Mein Vater lebt noch, ein gewalttätiger Alkoholiker, der mich körperlich schwer misshandelt und seelisch fertig gemacht hat. Ich habe schon in jungen Erwachsenen Jahren viel räumlichen Abstand zu ihm gehalten, als dann mein Sohn auf der Welt war, meinte ich echt ihm "einen Opa schenken zu müssen" und nahm öfters wieder Kontakt auf, fuhr zu Besuch mit meinem Sohn. Kay, Du glaubst es kaum, obwohl es mir jedesmal körperlich schlecht ging, Bauchweh, Kopfweh, Übelkeit usw. konnte ich erst diese Kontakte abbrechen, als mein Sohn bei diesen Besuchen Migräneanfälle bekam.

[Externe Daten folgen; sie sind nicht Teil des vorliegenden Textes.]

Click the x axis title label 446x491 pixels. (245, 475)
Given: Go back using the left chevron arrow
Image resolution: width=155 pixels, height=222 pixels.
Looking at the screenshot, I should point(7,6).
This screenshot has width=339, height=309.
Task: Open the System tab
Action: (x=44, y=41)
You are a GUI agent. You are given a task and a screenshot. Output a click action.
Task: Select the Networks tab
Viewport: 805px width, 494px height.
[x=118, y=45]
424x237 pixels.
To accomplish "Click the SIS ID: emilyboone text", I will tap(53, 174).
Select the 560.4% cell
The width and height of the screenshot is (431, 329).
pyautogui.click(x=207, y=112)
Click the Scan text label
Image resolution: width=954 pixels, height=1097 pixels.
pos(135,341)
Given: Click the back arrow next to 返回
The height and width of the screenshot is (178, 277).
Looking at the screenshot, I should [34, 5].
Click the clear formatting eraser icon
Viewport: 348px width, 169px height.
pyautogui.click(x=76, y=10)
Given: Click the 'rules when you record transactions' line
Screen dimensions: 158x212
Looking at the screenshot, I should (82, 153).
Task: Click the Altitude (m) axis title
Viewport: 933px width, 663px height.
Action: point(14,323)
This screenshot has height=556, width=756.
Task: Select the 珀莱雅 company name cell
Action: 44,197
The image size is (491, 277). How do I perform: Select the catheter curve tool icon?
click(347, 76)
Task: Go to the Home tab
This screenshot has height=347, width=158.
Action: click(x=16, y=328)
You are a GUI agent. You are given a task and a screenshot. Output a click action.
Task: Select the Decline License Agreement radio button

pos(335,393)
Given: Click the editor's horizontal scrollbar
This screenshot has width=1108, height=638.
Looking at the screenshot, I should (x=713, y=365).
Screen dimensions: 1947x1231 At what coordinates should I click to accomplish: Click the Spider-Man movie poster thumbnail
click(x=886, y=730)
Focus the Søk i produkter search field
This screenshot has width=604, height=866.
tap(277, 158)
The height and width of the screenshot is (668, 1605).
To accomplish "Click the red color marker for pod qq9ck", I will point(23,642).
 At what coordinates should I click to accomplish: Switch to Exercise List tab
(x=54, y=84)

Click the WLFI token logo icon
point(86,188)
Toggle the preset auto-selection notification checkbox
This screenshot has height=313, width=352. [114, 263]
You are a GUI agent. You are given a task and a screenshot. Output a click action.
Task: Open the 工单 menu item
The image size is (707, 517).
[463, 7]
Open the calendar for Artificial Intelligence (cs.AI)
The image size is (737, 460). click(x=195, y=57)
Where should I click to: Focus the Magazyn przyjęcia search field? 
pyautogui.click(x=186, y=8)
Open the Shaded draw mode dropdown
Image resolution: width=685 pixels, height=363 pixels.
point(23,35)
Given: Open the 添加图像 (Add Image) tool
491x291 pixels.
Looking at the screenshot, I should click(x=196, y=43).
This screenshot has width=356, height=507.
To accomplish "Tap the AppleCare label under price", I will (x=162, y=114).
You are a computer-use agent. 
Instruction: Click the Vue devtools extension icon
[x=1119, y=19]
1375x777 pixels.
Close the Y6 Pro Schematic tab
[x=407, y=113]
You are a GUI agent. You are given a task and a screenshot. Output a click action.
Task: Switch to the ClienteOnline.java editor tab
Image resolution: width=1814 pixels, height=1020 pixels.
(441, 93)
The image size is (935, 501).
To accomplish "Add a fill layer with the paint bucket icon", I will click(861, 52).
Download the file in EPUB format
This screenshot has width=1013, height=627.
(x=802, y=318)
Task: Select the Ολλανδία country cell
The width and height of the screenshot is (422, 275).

Heute frage ich mich sehr oft, wieso habe ich so Vieles schon gemerkt und dennoch nicht für mich gesorgt. Mal wieder diese Sache mit dem Selbstwert? Ich denke, genau das ist es. Zum einen Angst andere durch meine Entscheidungen zu verletzen, zum anderen dachte ich immer: das hältst du schon durch.

Und wozu sollte es in irgenteiner Form gut sein etwas durchzuhalten, was einem nicht gut tut. Die einzige Ausnahme ist für mich die Arbeitsstelle, da muss ich halt das machen was verlangt wird, denn ich esse gelegentlich gern eine Kleinigkeit *grins* und dafür brauche ich Geld, aber ansonsten? Nööö, ich will es mir so gut gehen lassen und mich wohl fühlen wann immer es mir möglich ist, Schluss mir der großen "Anpasserei".

Lieber Gruß, Bessie

Das Leben muss vorwärts gelebt werden, kann aber nur im Rückblick verstanden werden.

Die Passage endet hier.